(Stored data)
━━━━━━

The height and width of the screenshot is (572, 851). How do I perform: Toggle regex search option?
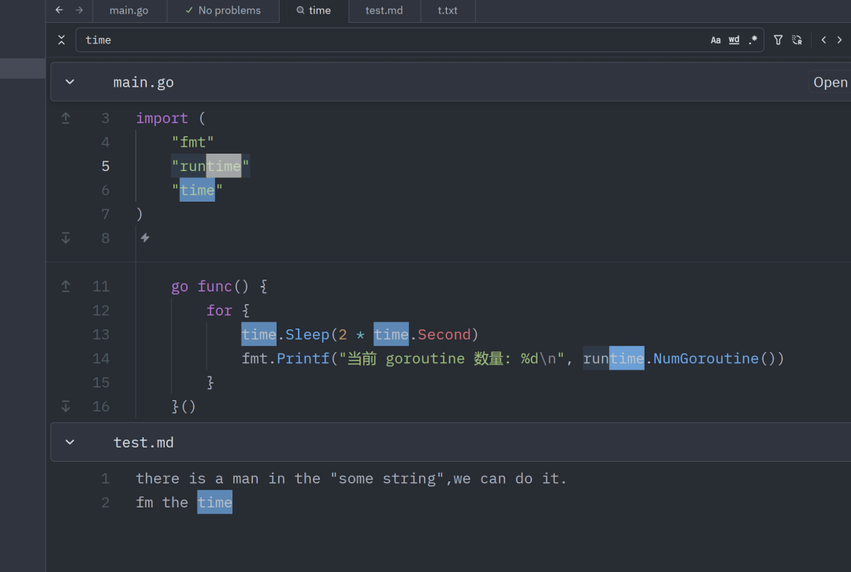tap(753, 40)
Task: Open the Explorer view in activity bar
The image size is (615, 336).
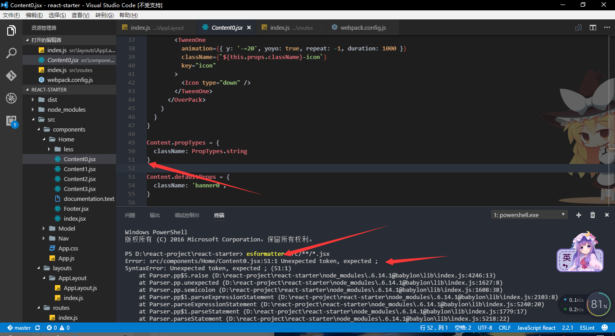Action: (x=11, y=31)
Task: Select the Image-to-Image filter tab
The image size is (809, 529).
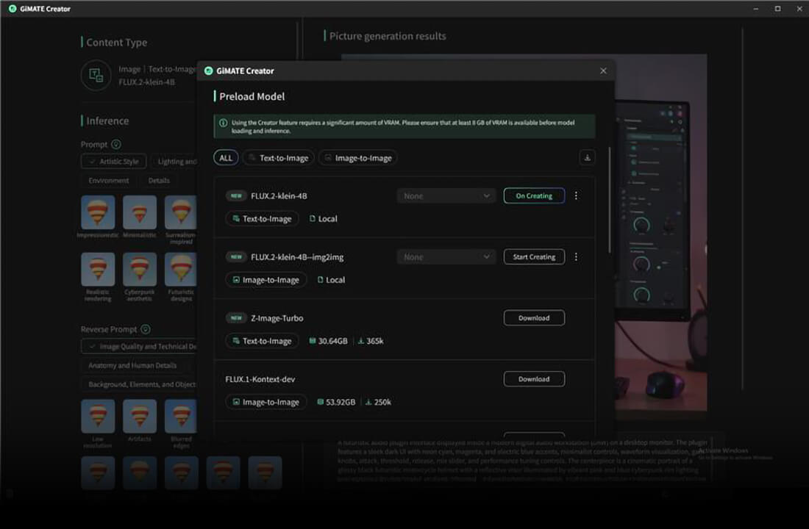Action: coord(358,158)
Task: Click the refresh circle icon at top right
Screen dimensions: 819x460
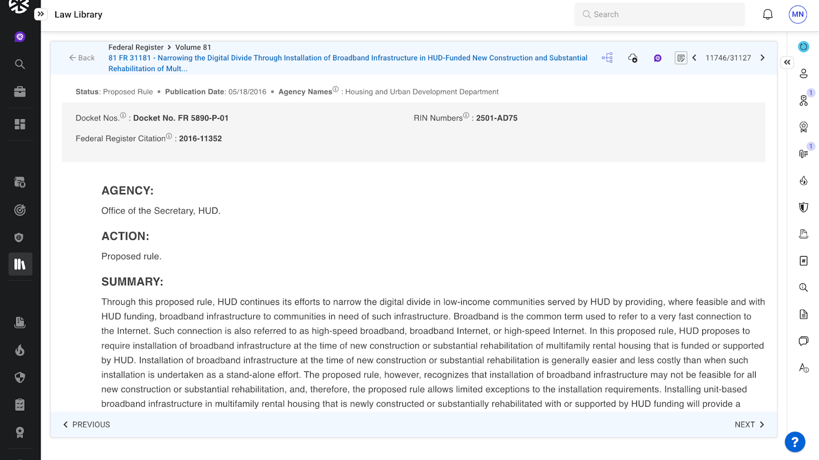Action: [x=803, y=47]
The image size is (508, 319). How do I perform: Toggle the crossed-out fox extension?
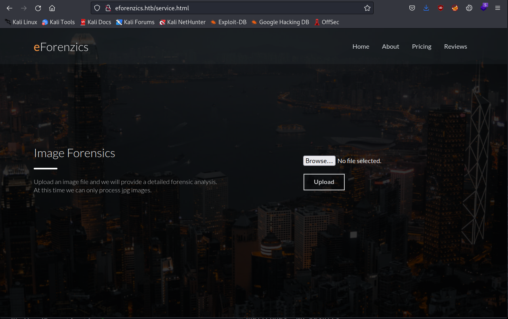point(455,8)
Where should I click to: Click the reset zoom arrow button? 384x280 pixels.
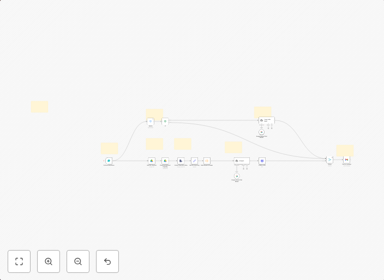(107, 261)
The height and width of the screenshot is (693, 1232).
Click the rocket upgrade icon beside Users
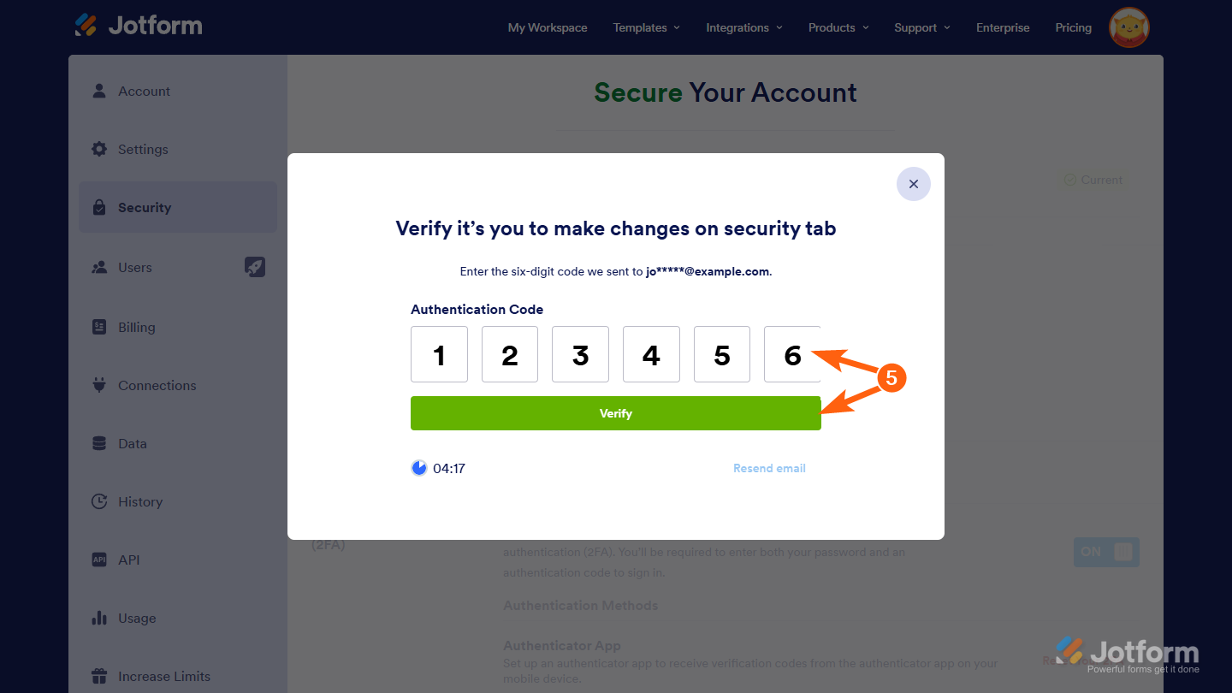click(x=255, y=267)
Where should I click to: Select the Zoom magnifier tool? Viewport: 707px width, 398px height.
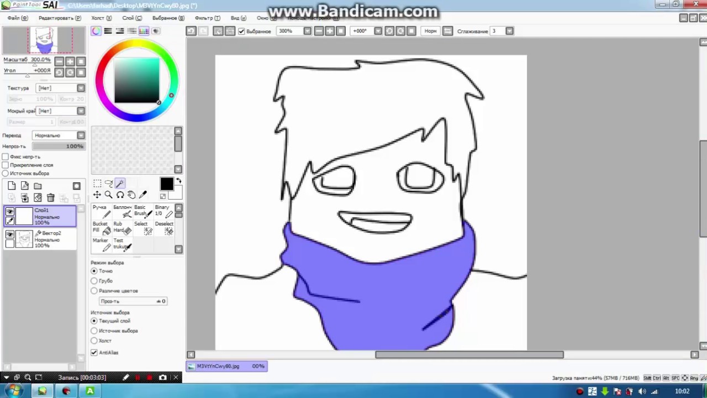pyautogui.click(x=108, y=195)
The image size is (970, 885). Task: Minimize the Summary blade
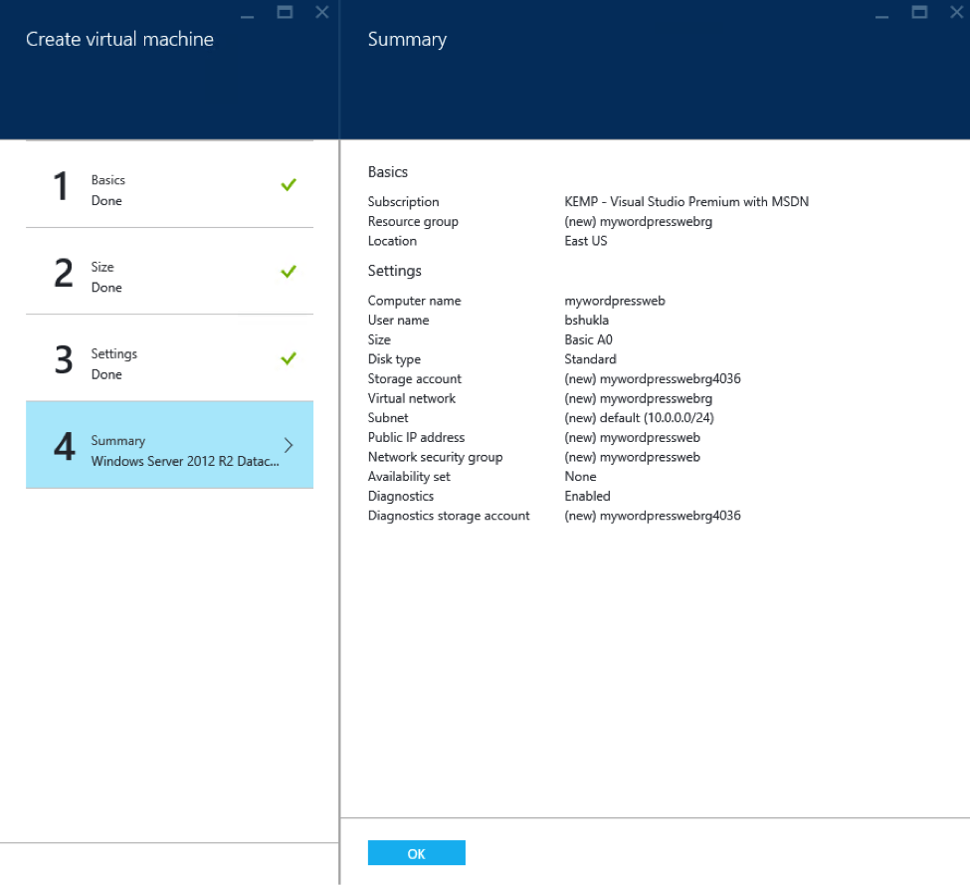pos(882,14)
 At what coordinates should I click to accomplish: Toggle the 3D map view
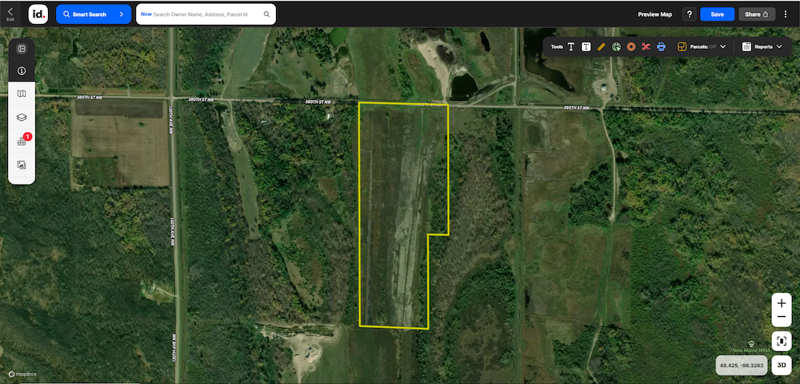point(782,366)
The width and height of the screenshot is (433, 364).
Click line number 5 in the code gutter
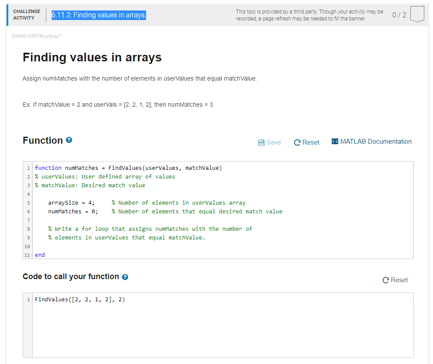(28, 202)
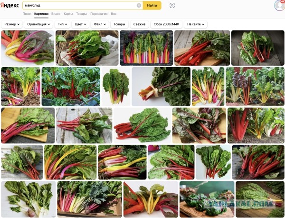
Task: Open the Карты tab
Action: tap(68, 14)
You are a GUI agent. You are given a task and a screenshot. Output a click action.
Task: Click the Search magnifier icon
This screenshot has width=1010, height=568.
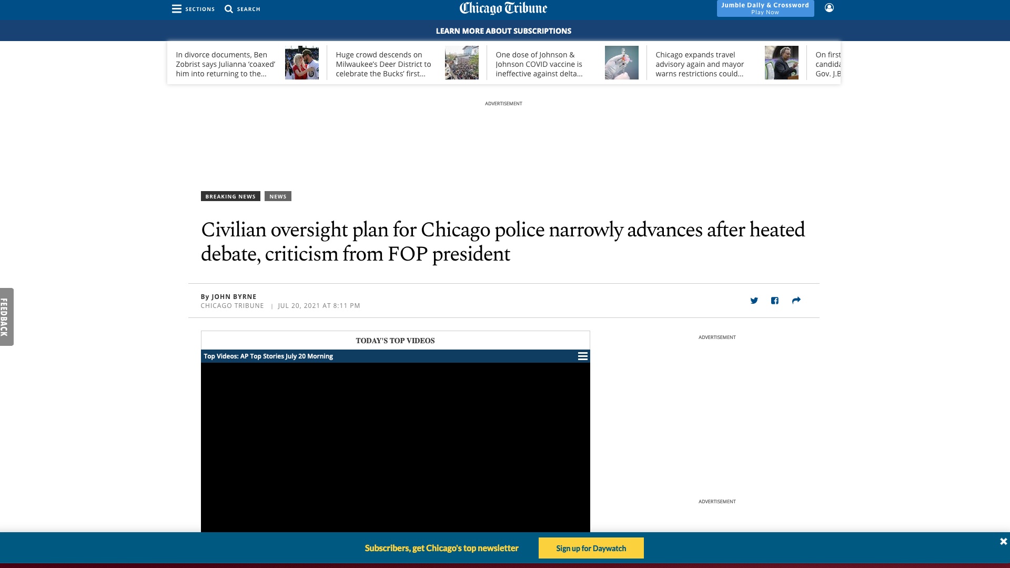(229, 9)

━━━━━━

#### [WHAT THE TASK ASKS]
The lines from the one containing "You are a GUI" through the final line of the data are to be repeated exactly, with both ends included and all pictures left out.

#### [SOLUTION]
You are a GUI agent. You are given a task and a screenshot. Output a click action.
Task: Click the Search magnifier icon
This screenshot has width=1010, height=568.
(229, 9)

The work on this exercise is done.